Charles Nemeroff, chefe do departamento de psiquiatria da Faculdade de Medicina da Universidade de Emory, em Atlanta, ganhou pelo menos 2,8 milhões de dólares como palestrante e consultor de empresas farmacêuticas entre 2000 e 2007. 960 mil dólares foram apenas da GlaxoSmithKline pela promoção do Wellbutrin e do Paxil (sim, aqueles mesmos do processo de 3 bilhões citado ali acima). É co-autor do Manual de Psicofarmacologia da Associação de Psiquiatria Americana, o livro didático mais vendido em seu campo. Zachary Stowe, seu colega docente na Emory, recebeu 250 mil dólares também da GlaxoSmithKline entre 2007 e 2008 para promover o uso de Paxil por mulheres lactantes.

13.º Congresso Mundial de Biologia Psiquiátrica na Dinamarca dá uma dimensão dos eventos em que as maiores palestras são feitas por médicos patrocinados pela indústria farmacêutica

Outro palestrante da GlaxoSmithKline, que recebeu 1,2 milhão de dólares de 2000 a 2008 da empresa para promover o uso de estabilizadores de humor para transtorno bipolar, é Frederick Goodwin, ex-diretor do Instituto Nacional de Saúde Mental dos EUA (NIMH).

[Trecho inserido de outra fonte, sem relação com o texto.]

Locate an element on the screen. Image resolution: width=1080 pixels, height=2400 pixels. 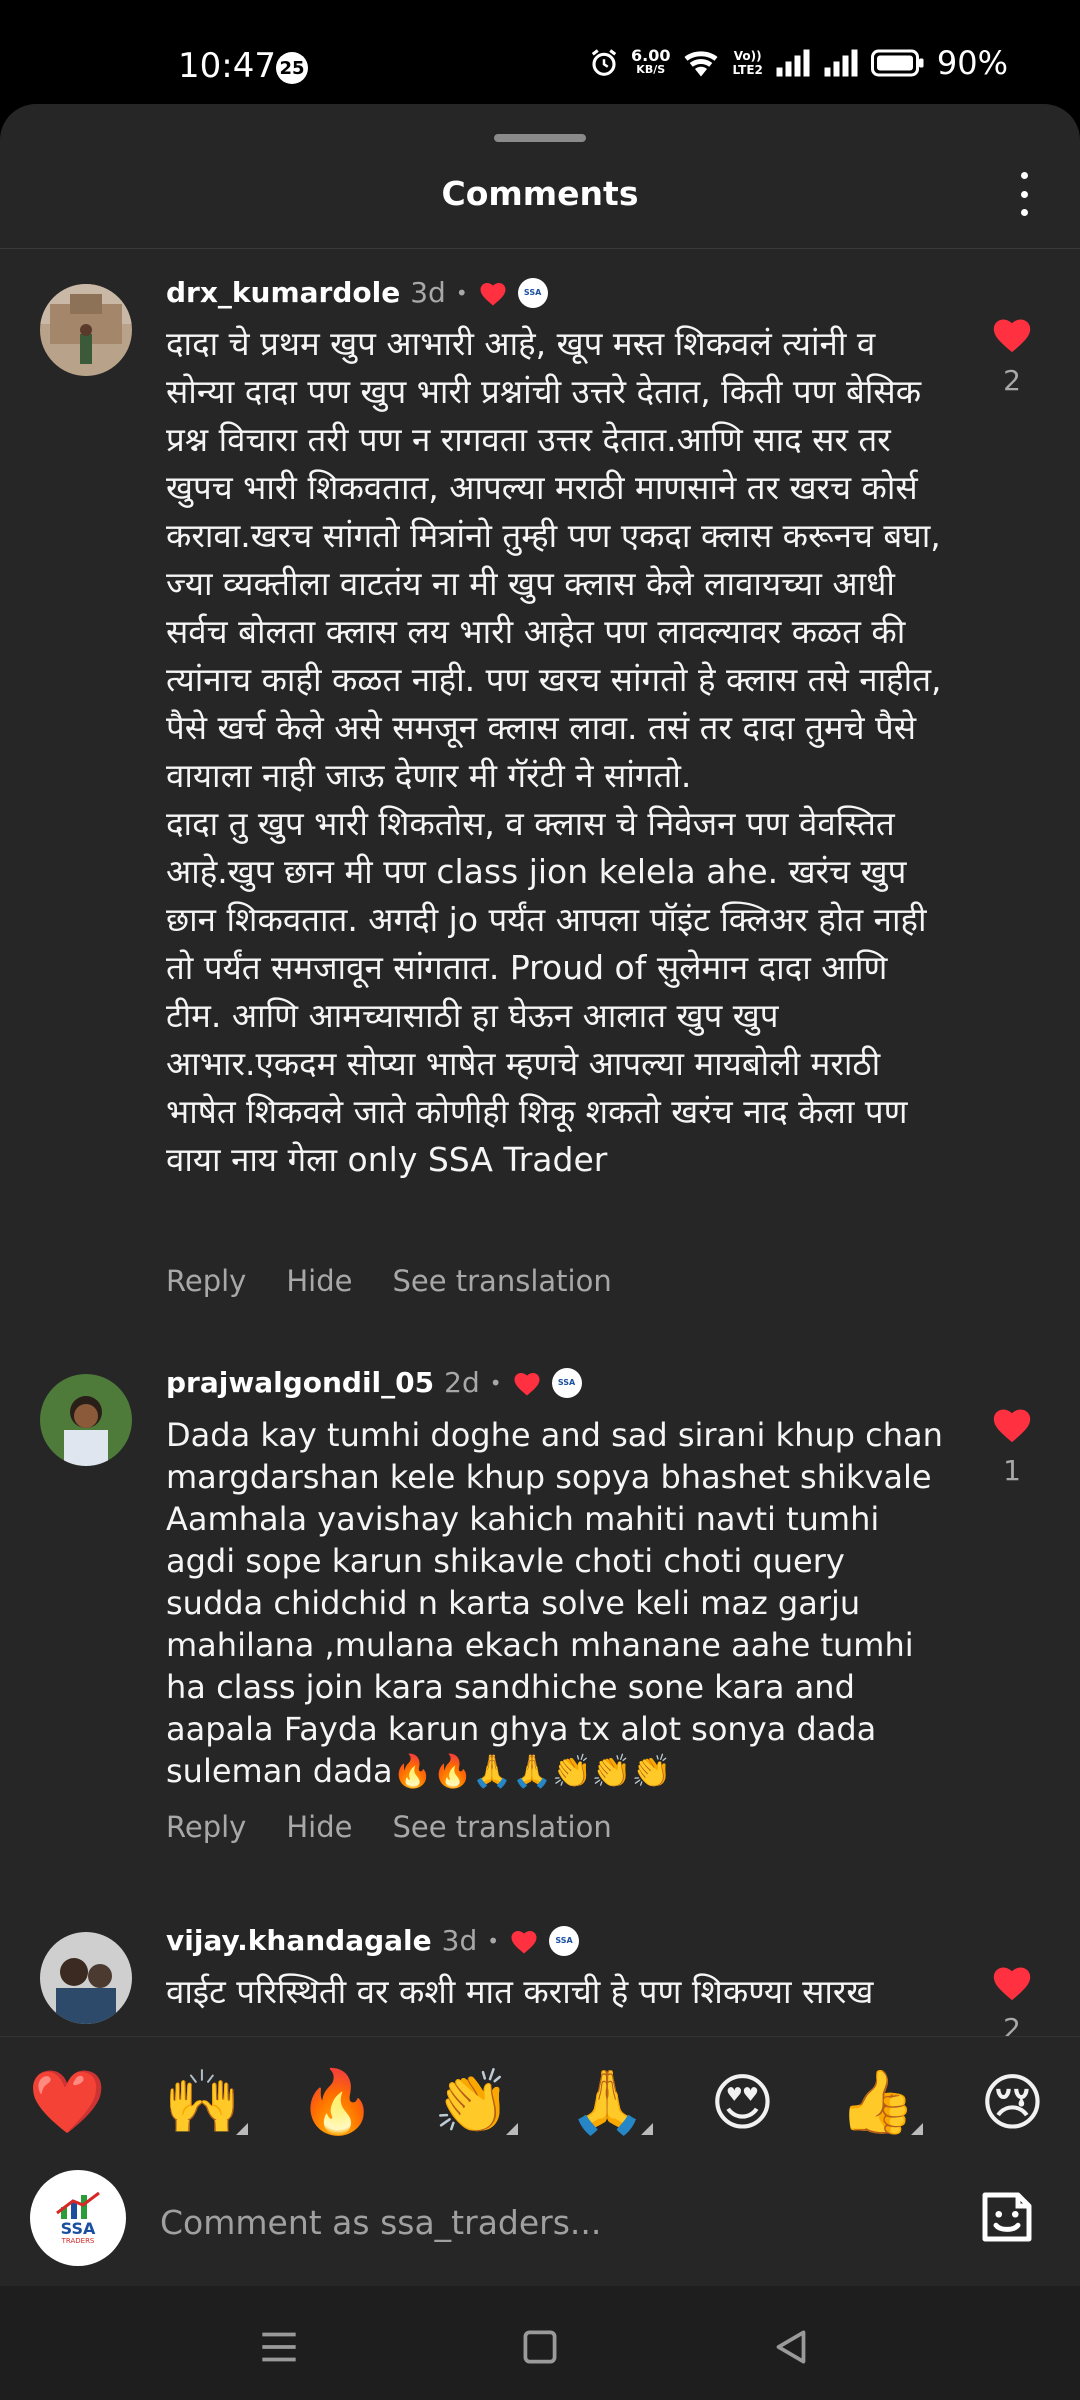
battery-icon is located at coordinates (897, 63).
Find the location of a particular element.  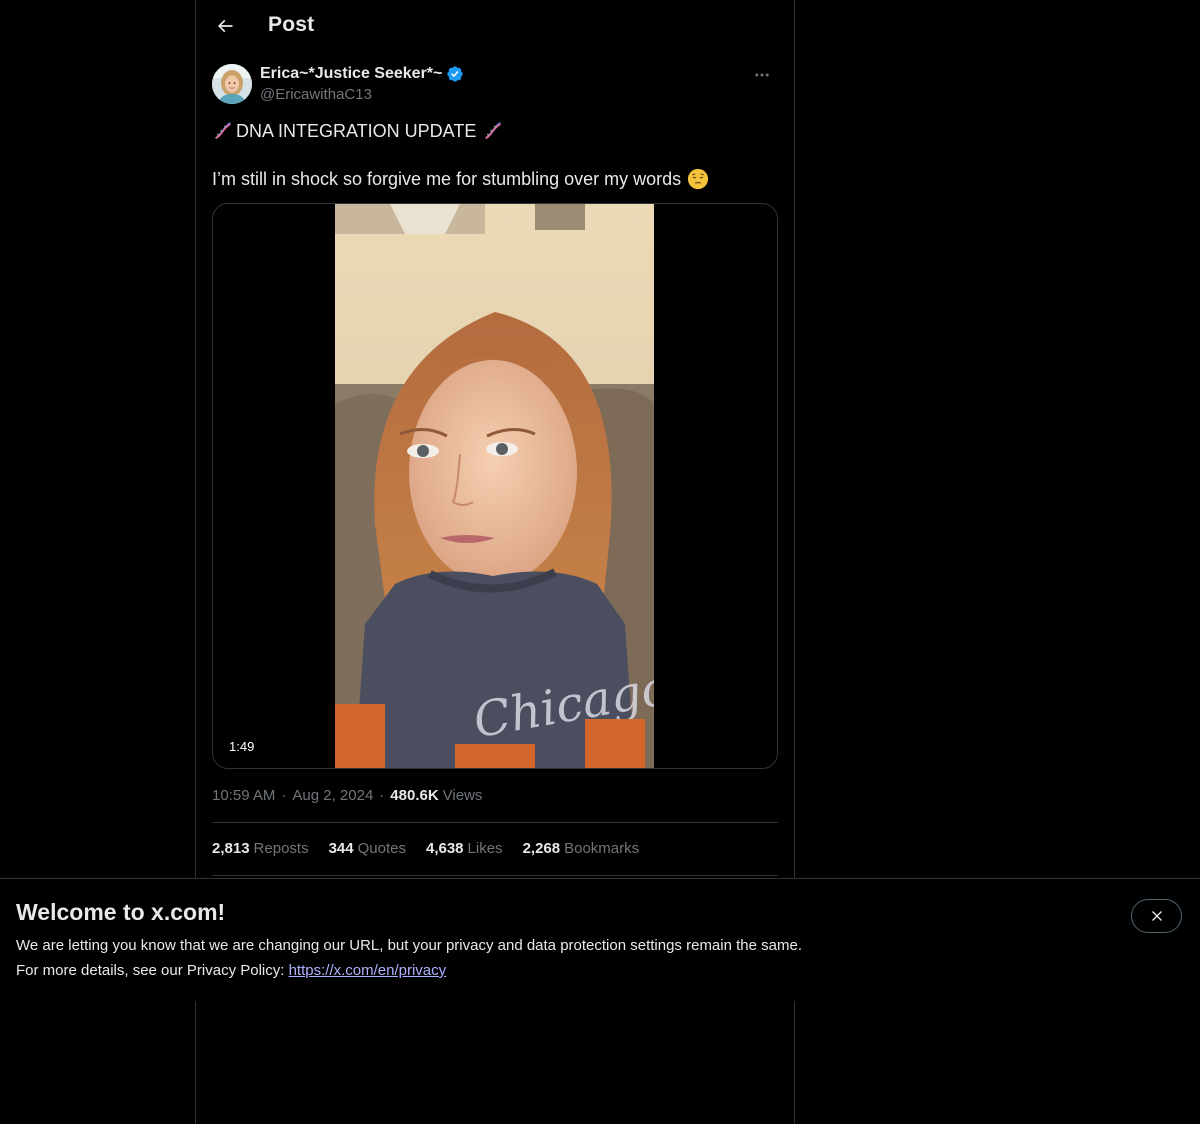

author-name-row: Erica~*Justice Seeker*~ is located at coordinates (362, 74).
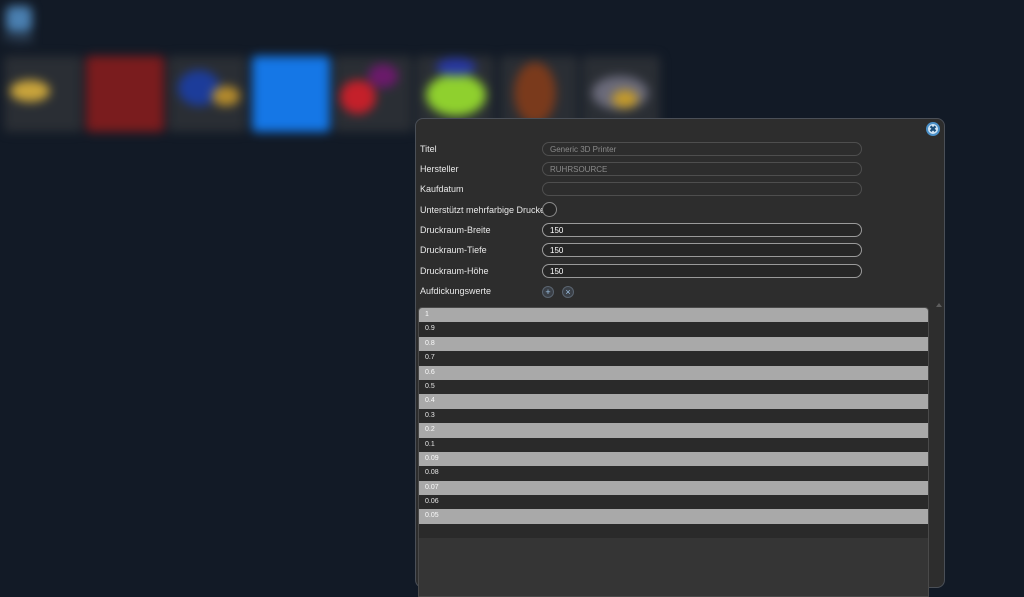  What do you see at coordinates (674, 316) in the screenshot?
I see `list-item: 1` at bounding box center [674, 316].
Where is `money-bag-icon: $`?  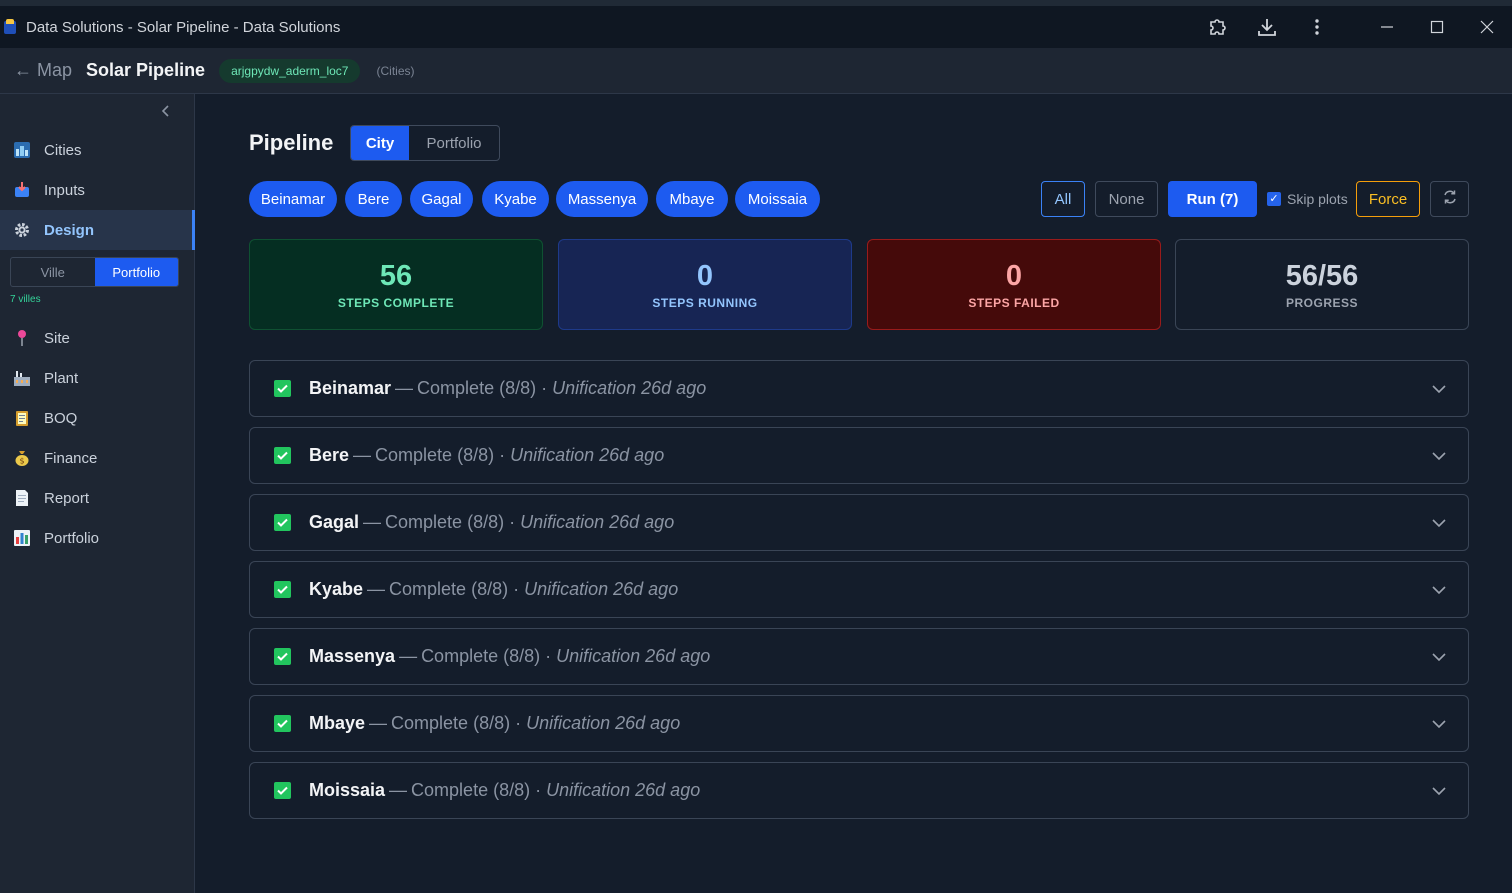
money-bag-icon: $ is located at coordinates (22, 458).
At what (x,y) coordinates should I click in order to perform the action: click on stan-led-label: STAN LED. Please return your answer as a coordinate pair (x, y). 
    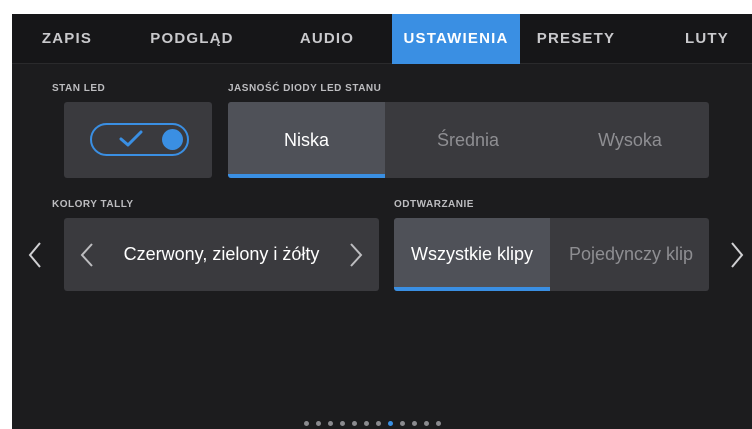
    Looking at the image, I should click on (79, 88).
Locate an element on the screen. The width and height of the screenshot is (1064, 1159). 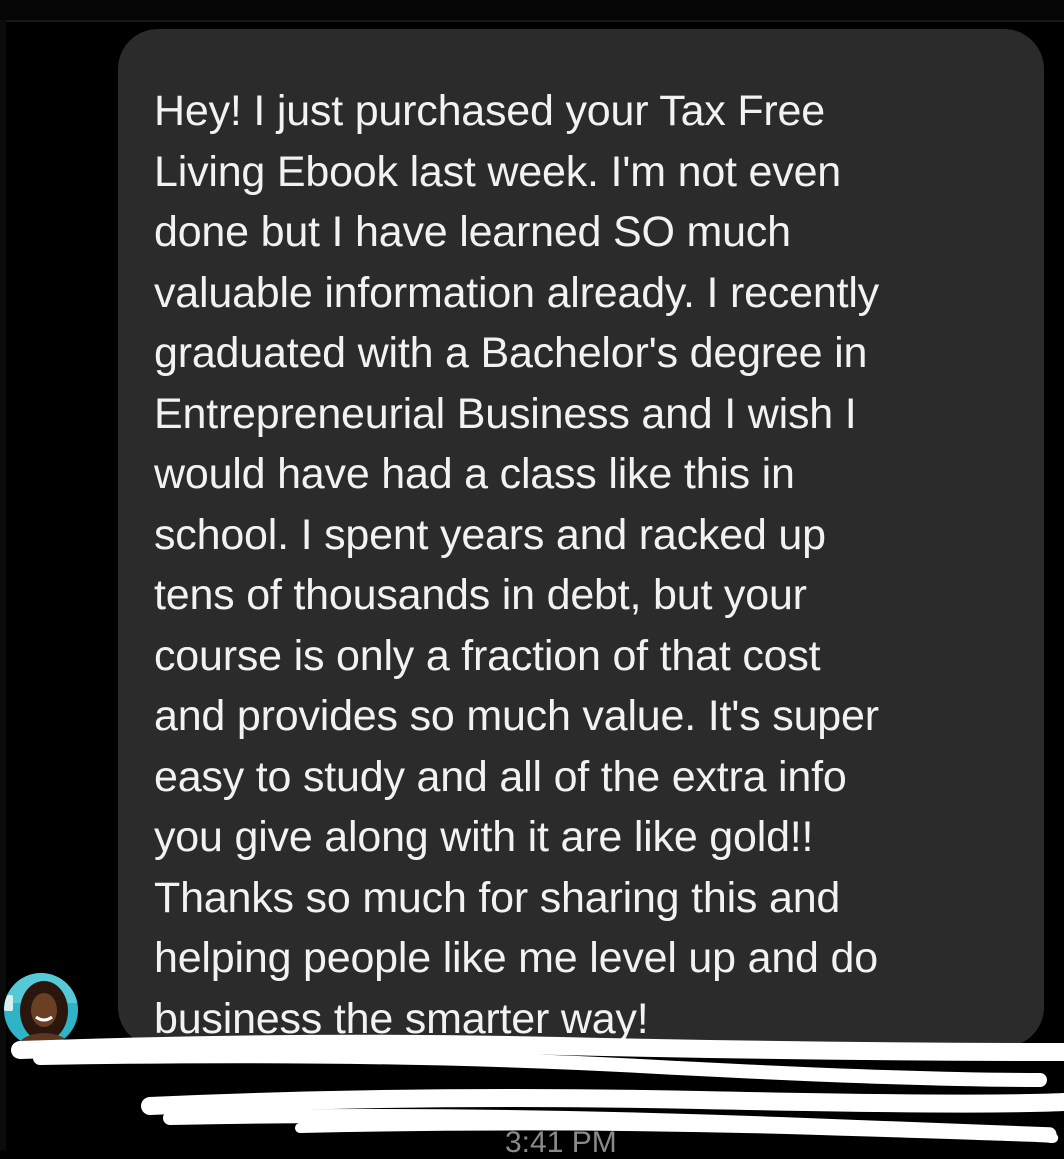
avatar-photo-icon is located at coordinates (41, 1010).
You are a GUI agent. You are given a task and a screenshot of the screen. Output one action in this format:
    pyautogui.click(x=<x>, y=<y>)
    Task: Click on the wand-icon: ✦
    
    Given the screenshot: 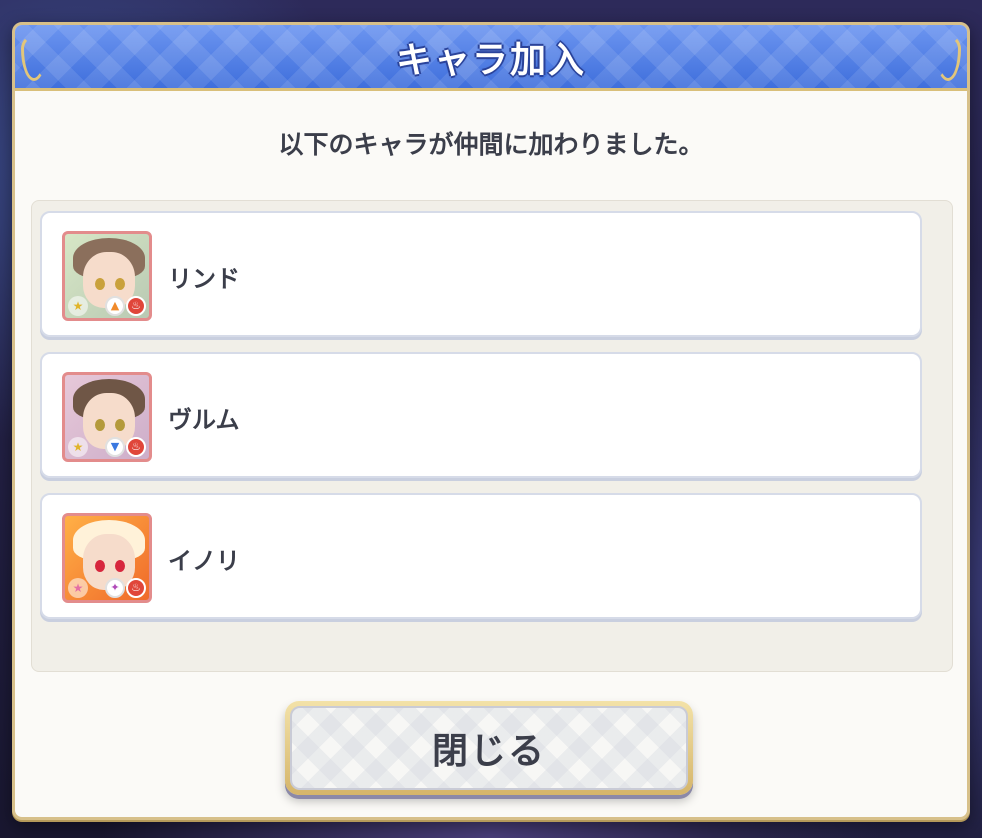 What is the action you would take?
    pyautogui.click(x=115, y=588)
    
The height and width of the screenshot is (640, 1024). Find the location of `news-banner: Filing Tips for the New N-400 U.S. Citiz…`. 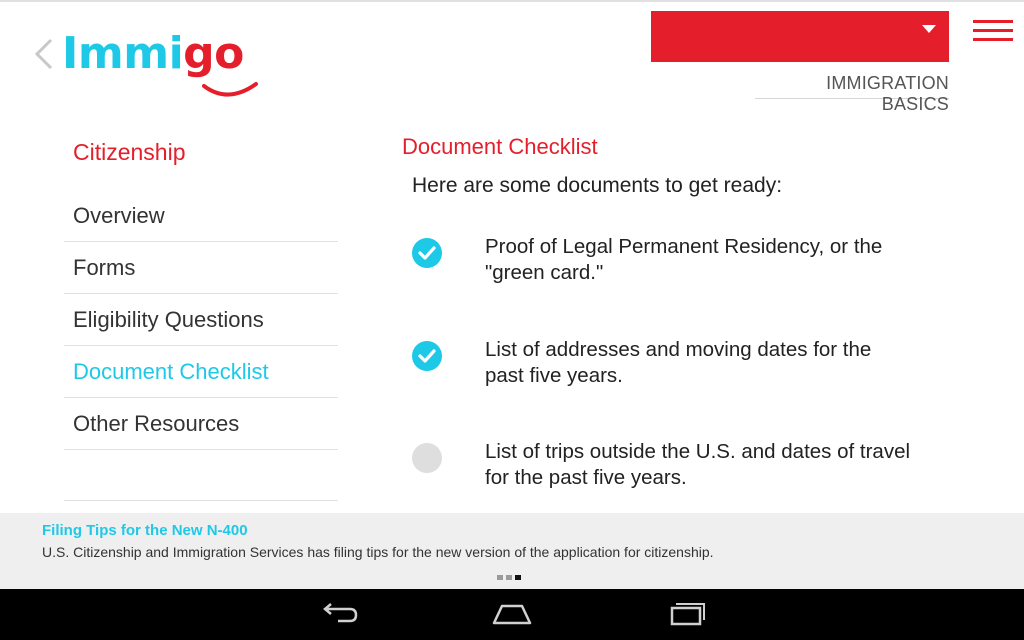

news-banner: Filing Tips for the New N-400 U.S. Citiz… is located at coordinates (512, 551).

Ele é co-autor do compêndio “Doença Maníaco-Depressiva: transtorno bipolar e depressão recorrente”, livro de referência sobre essa doença. Whitaker ainda destaca duas emblemáticas declarações de Goodwin: uma em seu programa de rádio “The Infinite Mind”, em setembro de 2005, quando disse que se crianças com transtorno bipolar não fossem tratadas seus cérebros poderiam sofrer lesões – uma dessas típicas informações absurdas e desprovidas de qualquer valor científico que levam os pais desesperados a colocar seus filhos à mercê dos psiquiatras e da indústria. A outra declaração, dada do New York Times, foi de que ao exercer sua atividade “educativa” remunerada para os laboratórios (entre os quais o GlaxoSmithKline é apenas um), ele estava apenas “fazendo o que fazem todos os outros especialistas da área”. Karen Wagner, diretora do departamento de psiquiatria da infância e da adolescência da Universidade do Texas, recebeu mais de 160 mil dólares entre 2000 e 2005 da GlaxoSmithKline para promover o uso de Paxil por crianças. Uma de suas atividades nesse sentido foi relatar resultados falsos de um ensaio pediátrico desse antidepressivo (22).

Essas são apenas pequenas amostras dos mecanismos que a psiquiatria vem utilizando, ao longo de décadas, para promover uma concepção médica que vem causando doenças e matando pessoas aos milhões, contribuindo para tornar as doenças mentais uma verdadeira epidemia social. A medicina do capital em pleno funcionamento.